▸ Instructions for the task
Leave the pictures in the listing below aside and reproduce exactly the lines starting with the one with "Given: Click the gears icon beside page title" and going on through the one with "Click the trophy icon in 产品排行榜", both ends included.

::::

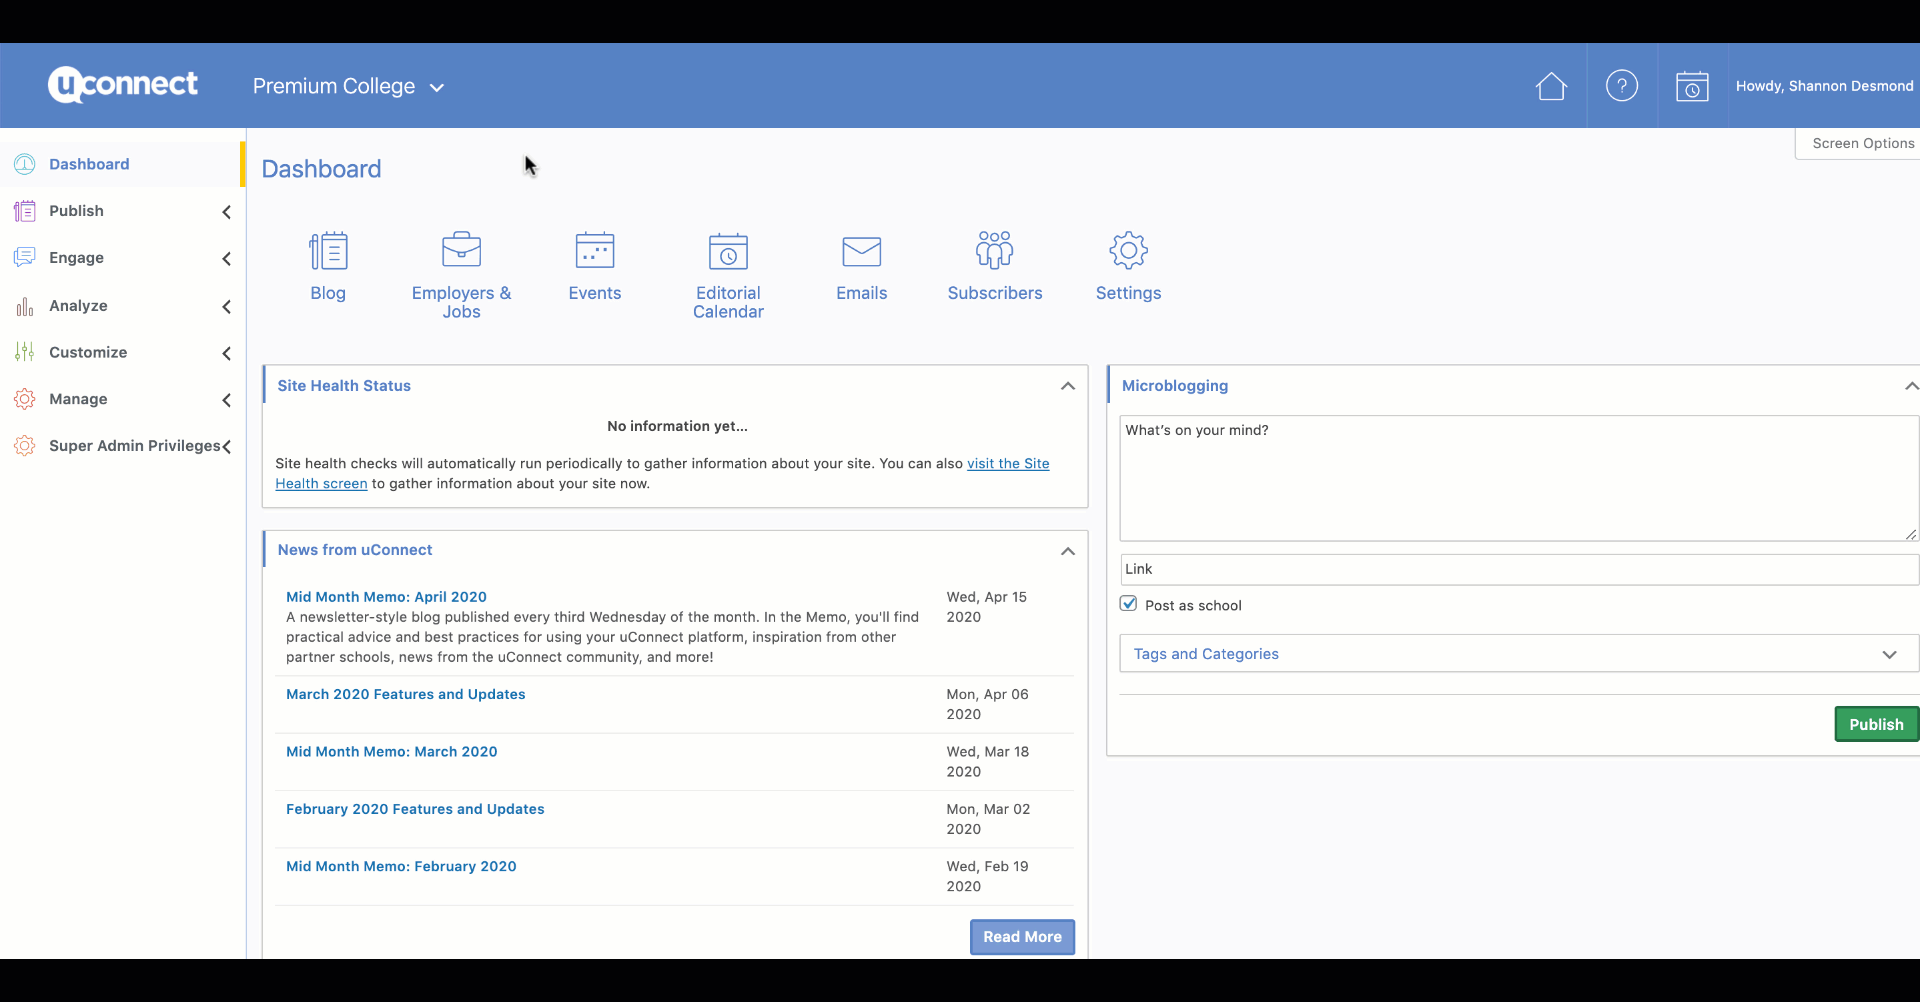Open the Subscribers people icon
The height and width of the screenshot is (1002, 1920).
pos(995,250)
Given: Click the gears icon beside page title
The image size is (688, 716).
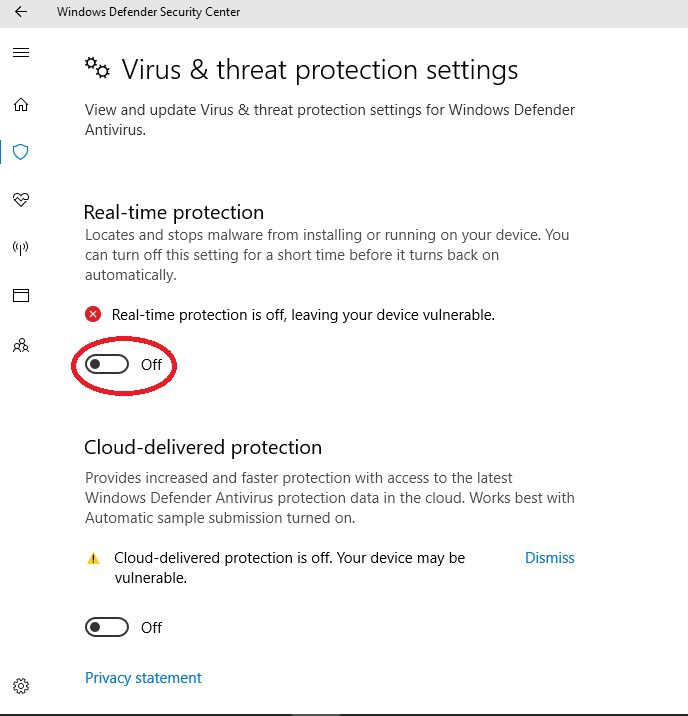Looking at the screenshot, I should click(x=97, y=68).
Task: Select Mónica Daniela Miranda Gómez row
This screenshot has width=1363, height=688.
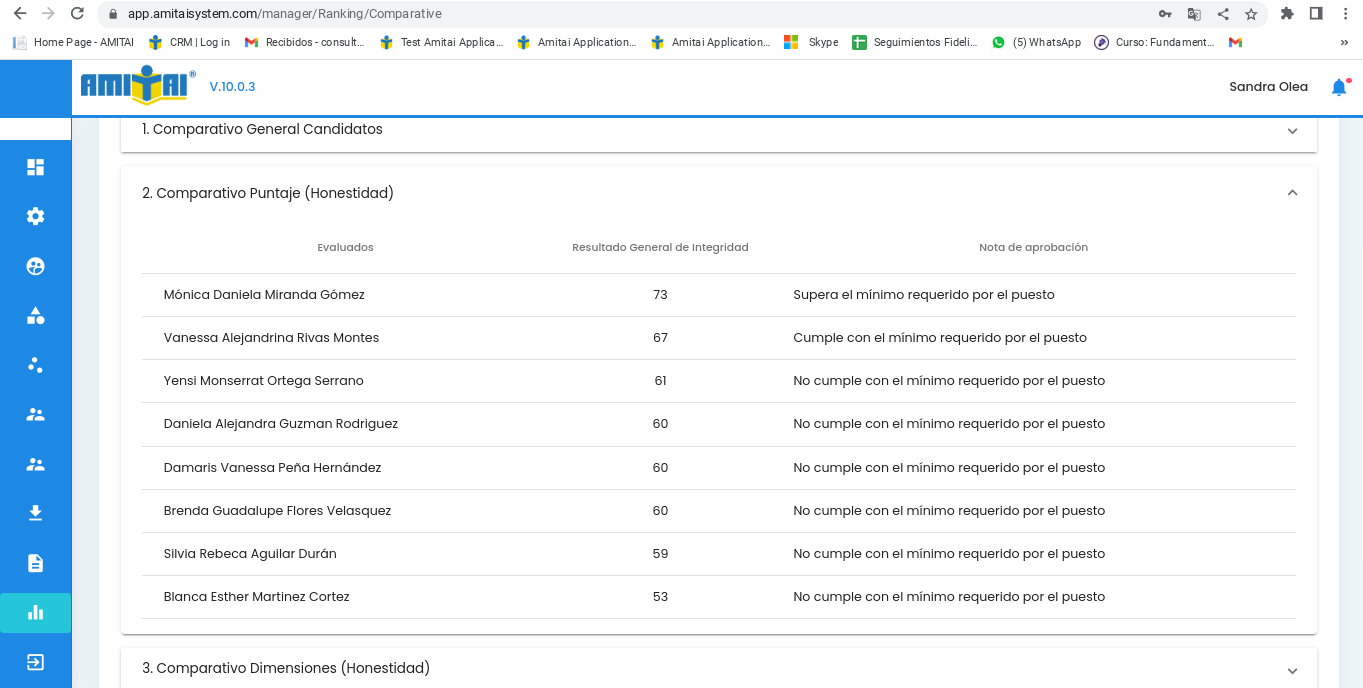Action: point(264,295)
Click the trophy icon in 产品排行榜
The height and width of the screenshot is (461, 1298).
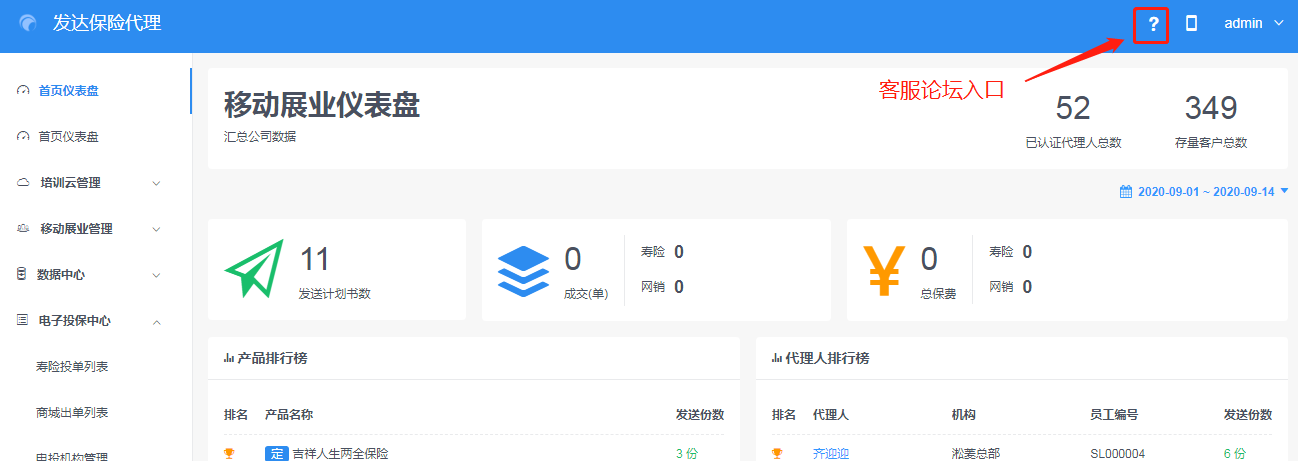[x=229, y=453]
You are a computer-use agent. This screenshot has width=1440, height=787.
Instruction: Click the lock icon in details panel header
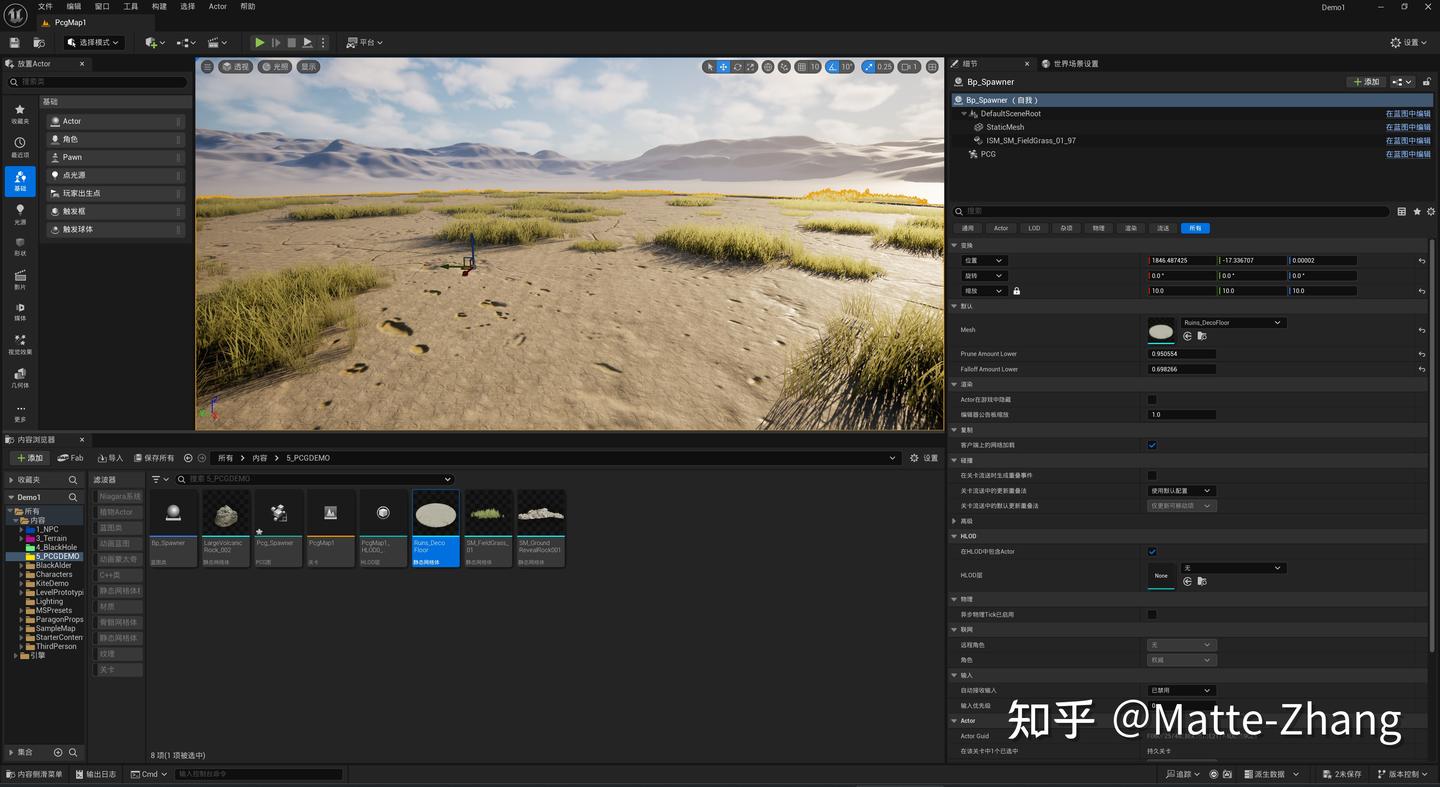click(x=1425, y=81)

::::

▸ Answer box
Given: Click the gears icon beside page title
The image size is (688, 716).
Looking at the screenshot, I should click(x=97, y=68).
Task: Select Mónica Daniela Miranda Gómez row
This screenshot has width=1363, height=688.
Action: point(264,295)
Click the trophy icon in 产品排行榜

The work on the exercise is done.